§ Task to complete
The line containing "Viewport: 482px width, 717px height." and every line after it, through the end of the material: copy these exactly and nothing else, leaving pictures out.
^^^^^^^^
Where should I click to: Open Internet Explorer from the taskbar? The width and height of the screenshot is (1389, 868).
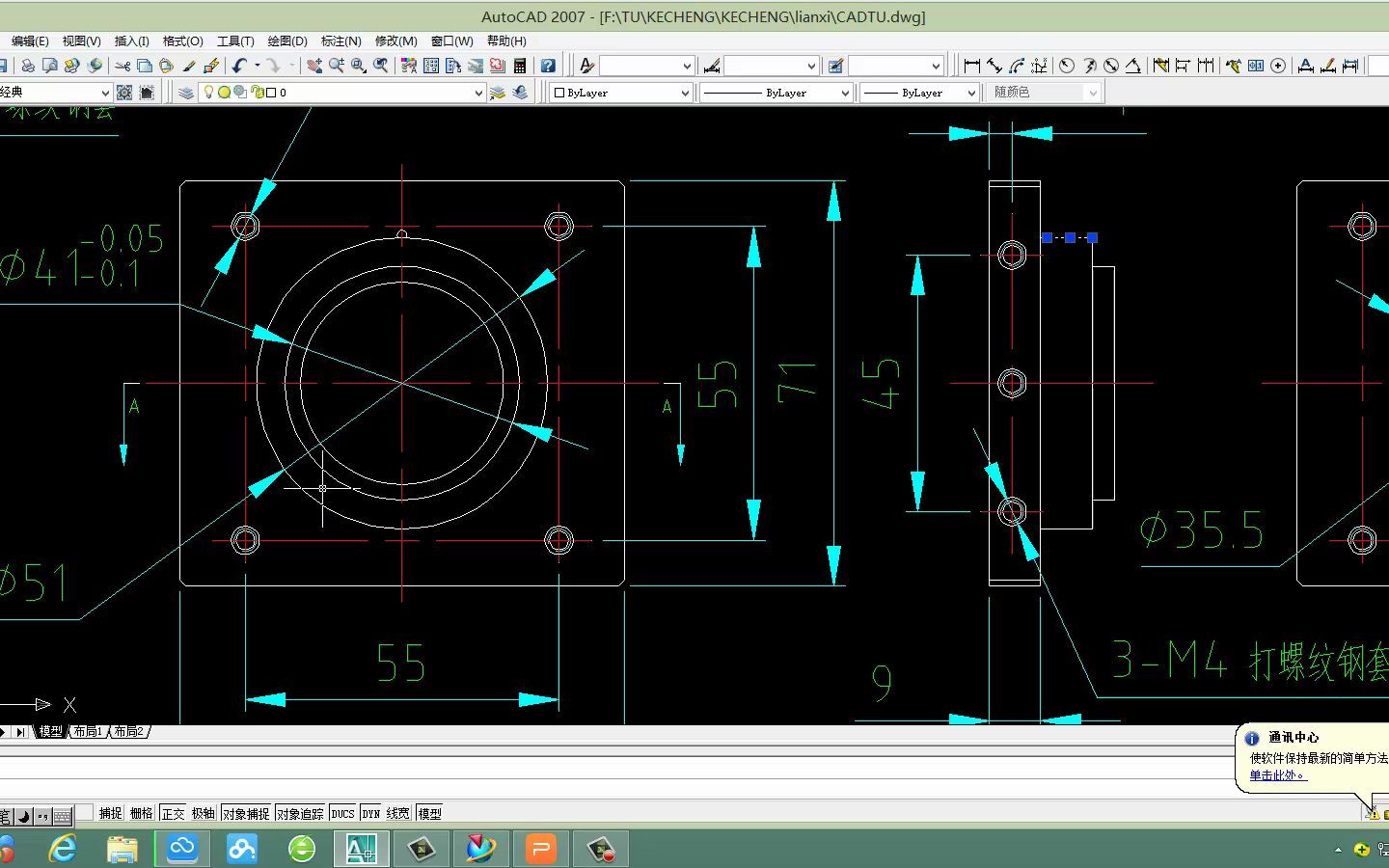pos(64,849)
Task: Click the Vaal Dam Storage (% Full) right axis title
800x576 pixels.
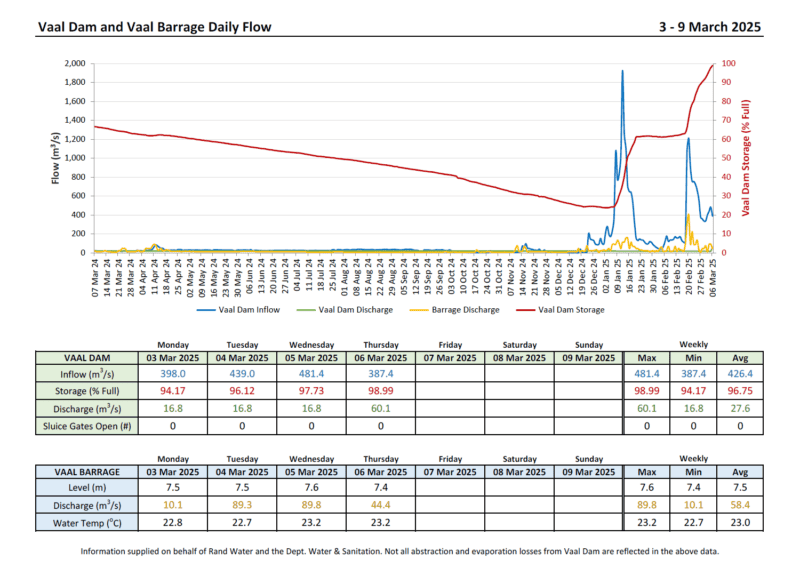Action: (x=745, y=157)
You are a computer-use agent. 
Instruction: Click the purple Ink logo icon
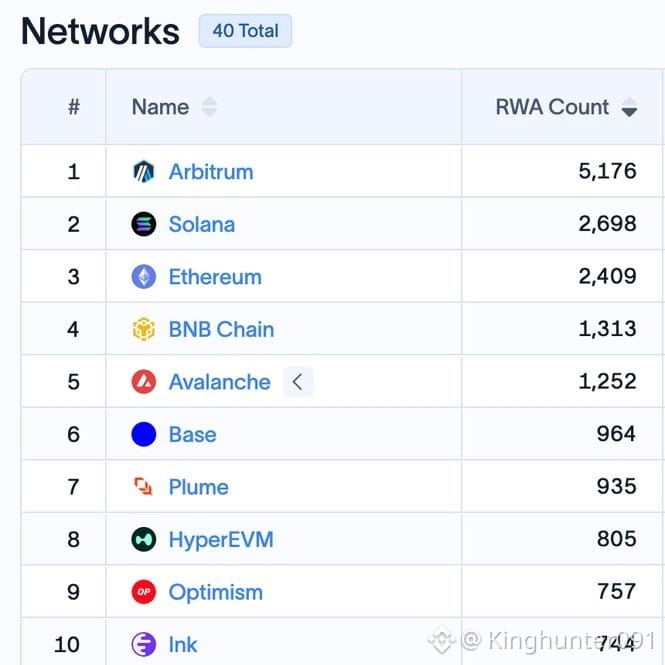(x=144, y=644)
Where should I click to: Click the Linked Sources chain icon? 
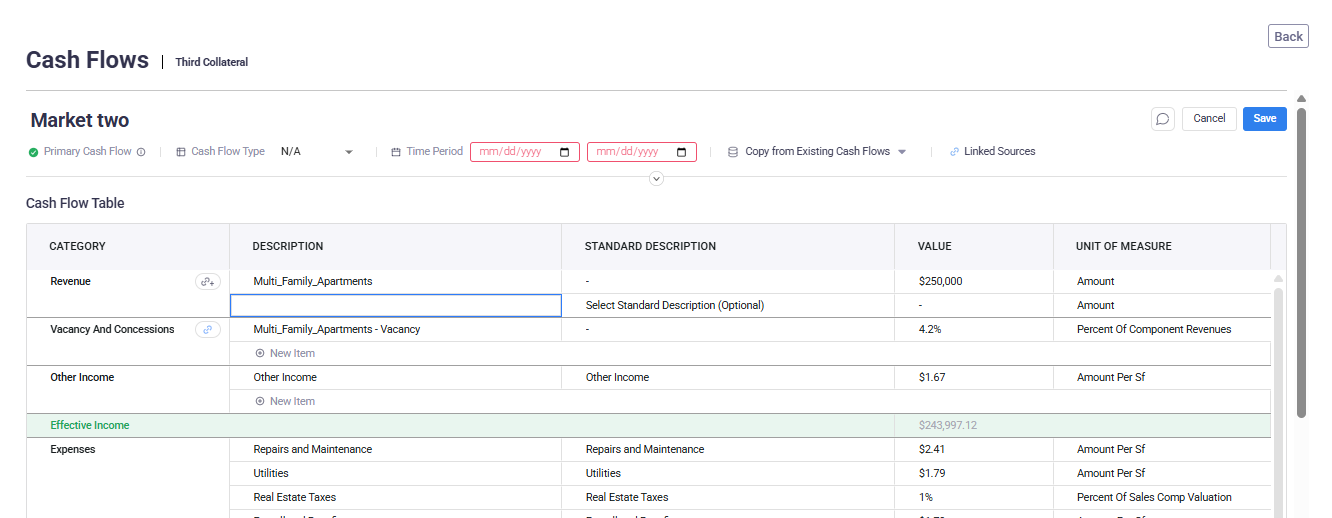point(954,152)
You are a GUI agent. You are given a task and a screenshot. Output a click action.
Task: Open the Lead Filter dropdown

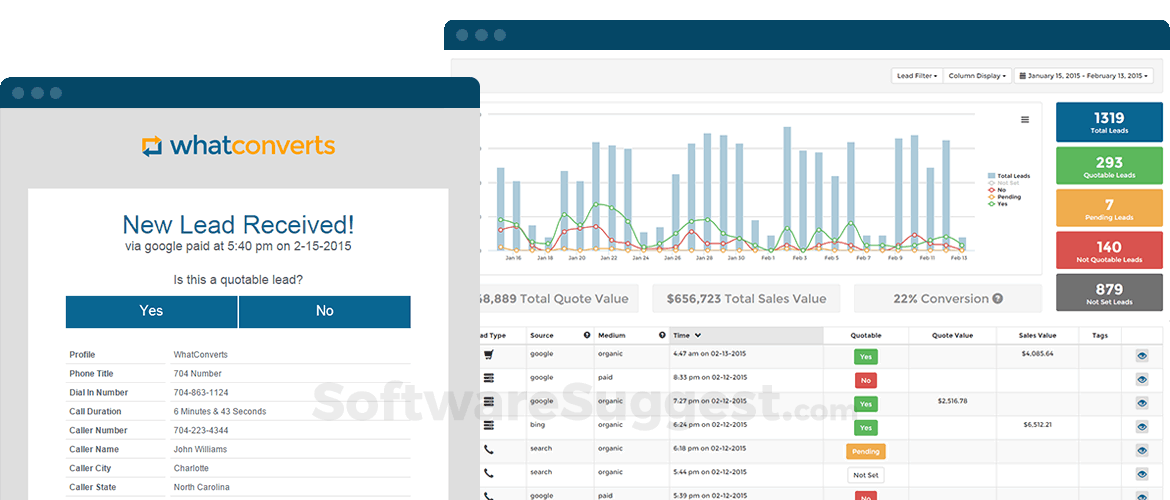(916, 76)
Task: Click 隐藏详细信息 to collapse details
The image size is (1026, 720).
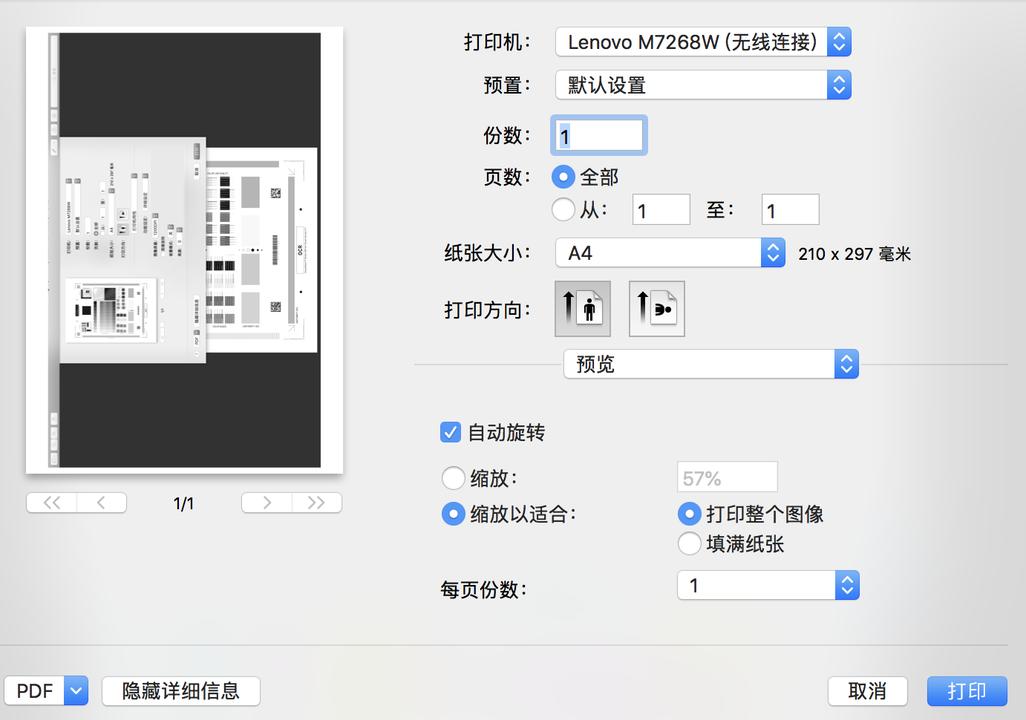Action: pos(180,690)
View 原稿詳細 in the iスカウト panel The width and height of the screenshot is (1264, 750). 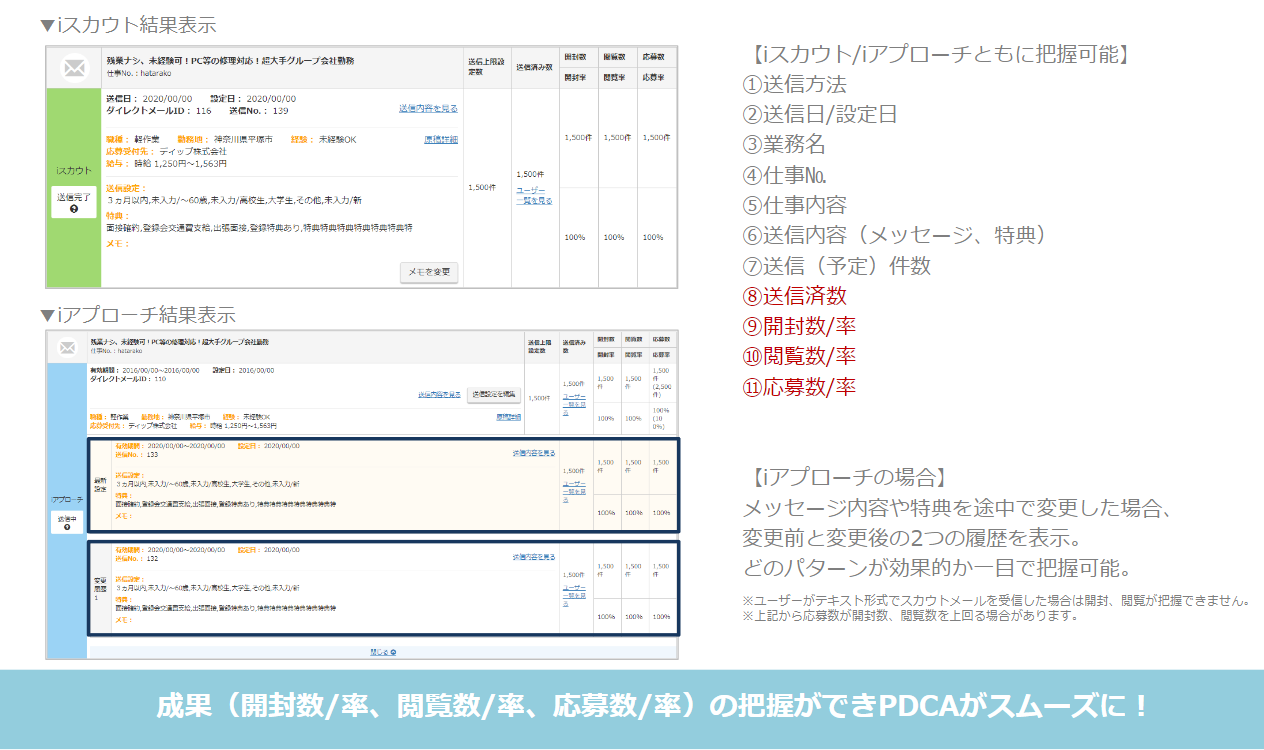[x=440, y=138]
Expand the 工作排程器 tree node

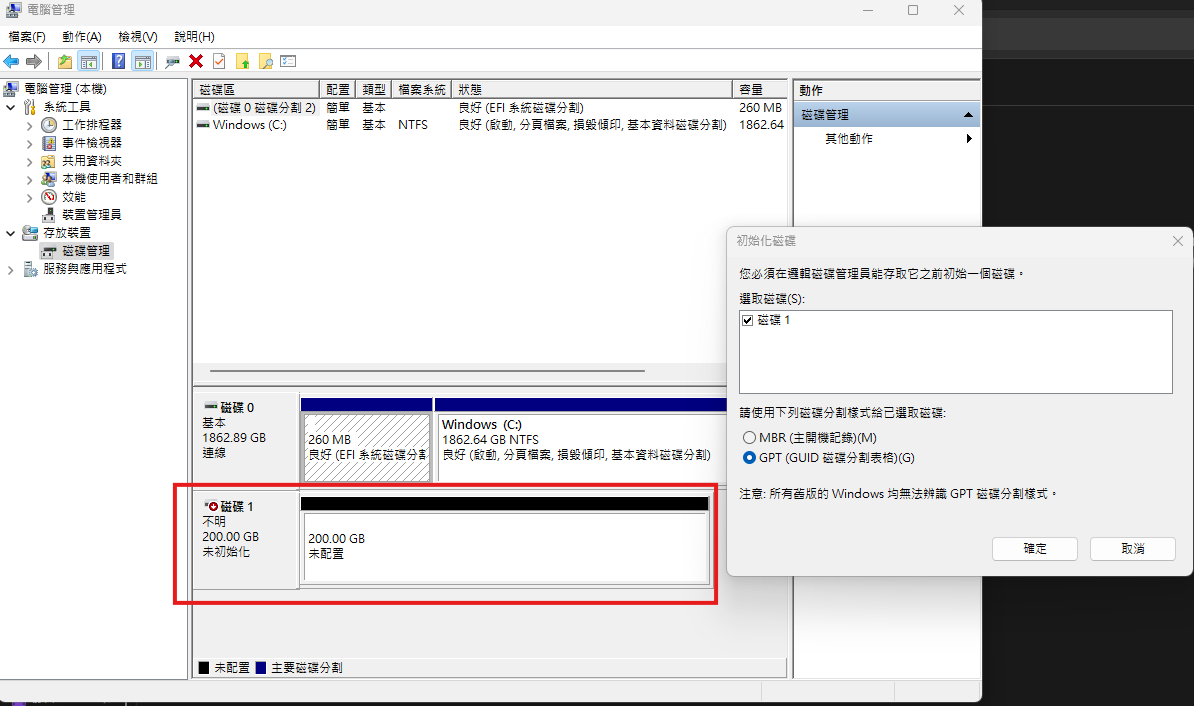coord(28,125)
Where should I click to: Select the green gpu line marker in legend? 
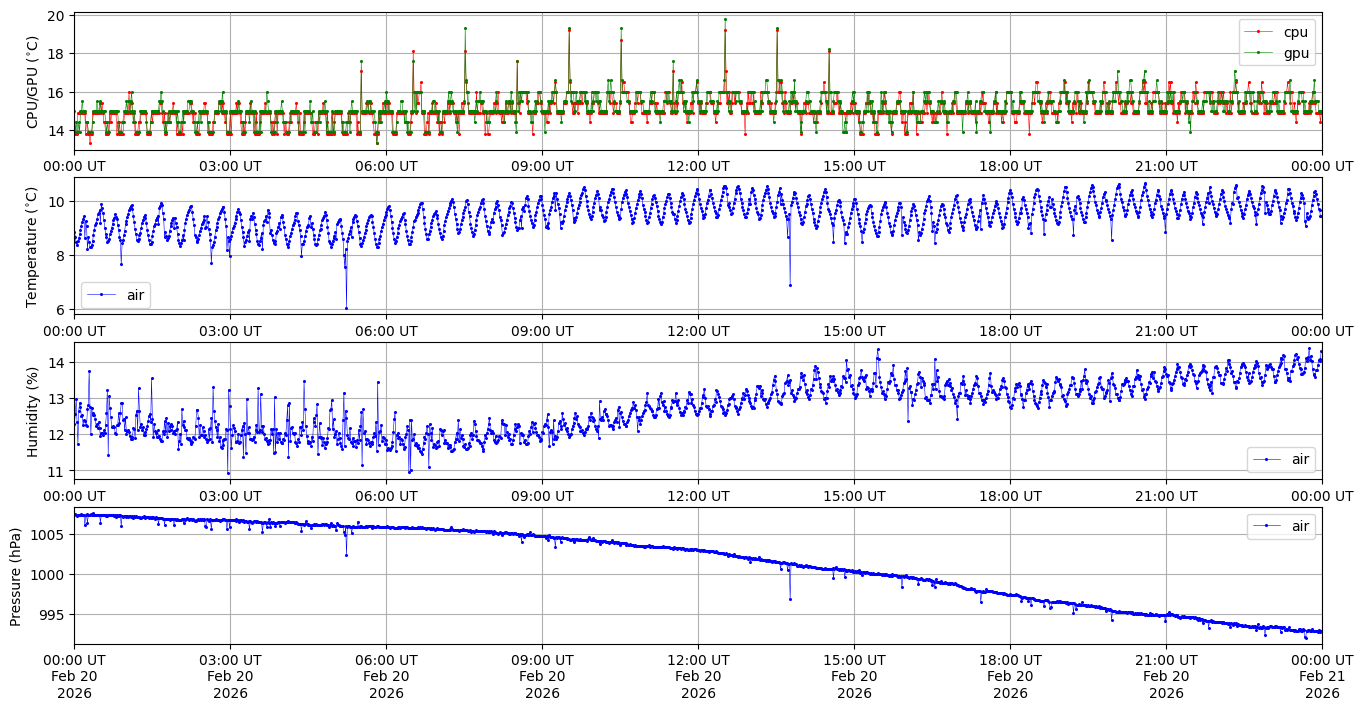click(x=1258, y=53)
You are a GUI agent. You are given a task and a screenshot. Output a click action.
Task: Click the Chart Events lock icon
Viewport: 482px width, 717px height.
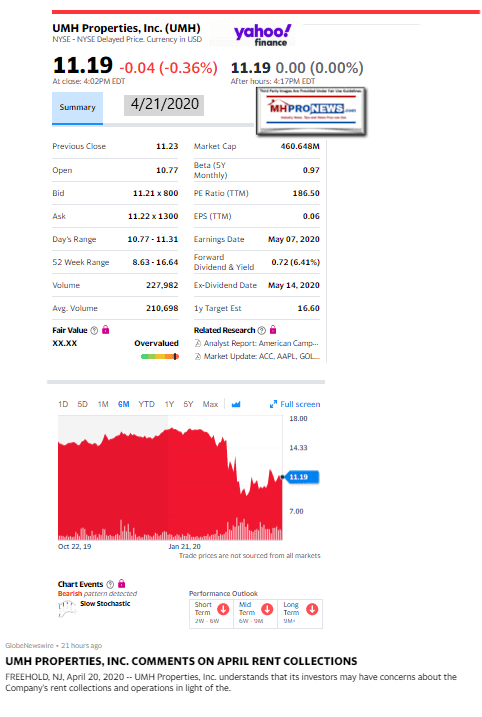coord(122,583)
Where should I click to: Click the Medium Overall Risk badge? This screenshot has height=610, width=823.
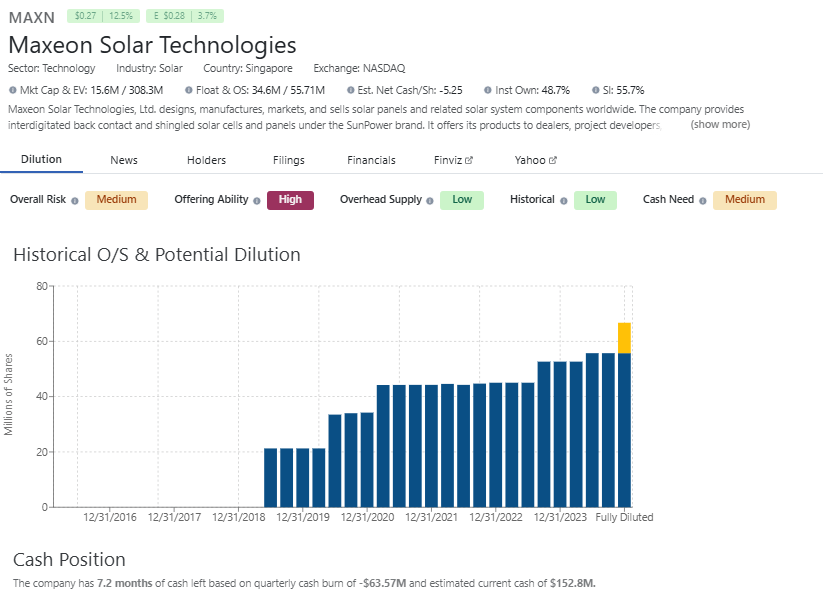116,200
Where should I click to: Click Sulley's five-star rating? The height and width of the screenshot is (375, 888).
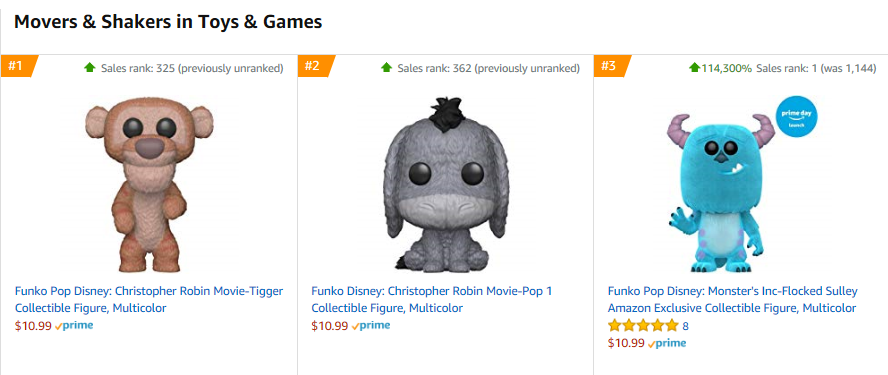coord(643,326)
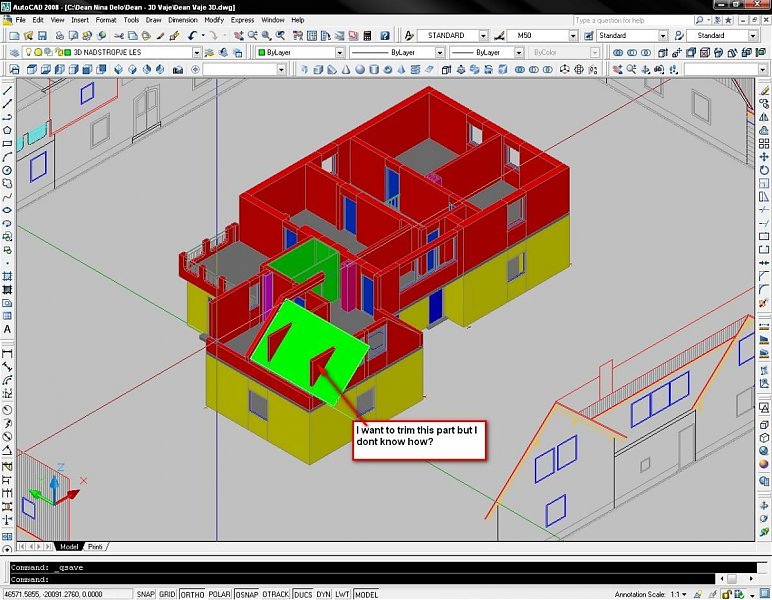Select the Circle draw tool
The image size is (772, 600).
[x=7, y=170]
^^^^^^^^
§ Answer to the exercise
Viewport: 482px width, 717px height.
coord(122,583)
Where should I click to: Click the Medium Overall Risk badge? This screenshot has height=610, width=823.
116,200
Where should I click to: Click Sulley's five-star rating? The height and width of the screenshot is (375, 888).
coord(643,326)
Select the Circle draw tool
The image size is (772, 600).
[x=7, y=170]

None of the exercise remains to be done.